Weimaraners are the 39th most popular breed in the US, while English Foxhounds are in the 194th place. American Foxhounds placed as 192nd most popular breed.

Weimaraner vs Foxhound

Appearance of Weimaraner vs Foxhound

Both breeds are considered medium to large. Weimaraners can grow up to 27″ in height and 90 lbs in weight. English Foxhounds can measure up to 25″ and 75 lbs. American Foxhounds are a little bit smaller and lighter.

Both breeds have a similar body constitution – they have a deep chest and are very muscular. As both breeds were bred for hunting, they are built for stamina and endurance.


Weimaraner’s eyes are usually blue when they’re puppies and later they turn into amber or blue-gray.
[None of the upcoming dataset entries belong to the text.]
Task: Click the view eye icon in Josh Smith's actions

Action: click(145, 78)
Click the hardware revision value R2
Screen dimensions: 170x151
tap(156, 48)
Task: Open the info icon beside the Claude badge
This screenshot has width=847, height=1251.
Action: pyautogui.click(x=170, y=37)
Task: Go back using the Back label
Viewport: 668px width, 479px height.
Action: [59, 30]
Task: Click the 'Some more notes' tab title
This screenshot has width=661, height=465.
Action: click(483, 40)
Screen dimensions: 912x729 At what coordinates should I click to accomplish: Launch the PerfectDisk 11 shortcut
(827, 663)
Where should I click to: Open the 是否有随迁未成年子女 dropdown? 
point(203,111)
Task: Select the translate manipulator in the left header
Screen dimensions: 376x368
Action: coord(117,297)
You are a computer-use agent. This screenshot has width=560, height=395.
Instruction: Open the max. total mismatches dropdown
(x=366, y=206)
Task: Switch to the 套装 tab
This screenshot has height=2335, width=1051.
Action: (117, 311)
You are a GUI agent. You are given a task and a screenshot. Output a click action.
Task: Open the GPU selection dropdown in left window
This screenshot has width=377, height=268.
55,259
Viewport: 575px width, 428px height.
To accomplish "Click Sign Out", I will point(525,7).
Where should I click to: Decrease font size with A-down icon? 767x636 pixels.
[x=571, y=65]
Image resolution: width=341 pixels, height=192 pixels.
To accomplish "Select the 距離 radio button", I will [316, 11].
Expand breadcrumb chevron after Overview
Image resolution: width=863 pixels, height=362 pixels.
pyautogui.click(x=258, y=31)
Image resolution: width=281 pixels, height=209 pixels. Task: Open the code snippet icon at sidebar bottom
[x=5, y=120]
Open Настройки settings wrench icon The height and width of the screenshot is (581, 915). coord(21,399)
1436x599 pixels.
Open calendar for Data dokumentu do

Weimaraner’s eyes are a medium size and round, English Foxhound’s eyes are large, usually in hazel or brown color.


Weimaraner’s ears are fairly long and have a rounded tip. They are set high on their head. English Foxhound’s ears are set rather low, lying close to the cheeks. They are triangular shape, slightly smaller than Weimaraner’s. American Foxhounds have longer ears.


English Foxhound’s nose is long and quite broad with large nostrils. The color is usually black.

Weimaraner’s nose is usually dark brown in gray dogs, dark blue in blue Weimaraners. If you’d like to read more about blue Weimaraners, I wrote a post about them here.


Weimaraner comes in shades of gray from mouse to silver and sometimes blue, though that color isn’t standard.

Foxhounds have typical hound colors – tan, white, black and their combination in piebald pattern – white base and colored spots.


Foxhound’s is set quite high, is curved and tapers slightly. Their tails are not usually docked.

Weimaraner’s tail is thinner but it’s strong and where law permits, short-haired Weimaraner’s tail is cropped to cover their genitalia (about 6 inches).

I wrote an article about docking Weimaraners’ tails here.


Personality of Weimaraner vs Foxhound

With hunting in their blood, it’s no wonder that both breeds are very active and energetic.

English Foxhounds are lively, friendly and affectionate. They can be a bit stubborn and independent, but overall are very tolerant and gentle. They are good with children and other dogs and even horses, though they might not get along with smaller animals as they tend to have strong prey drive.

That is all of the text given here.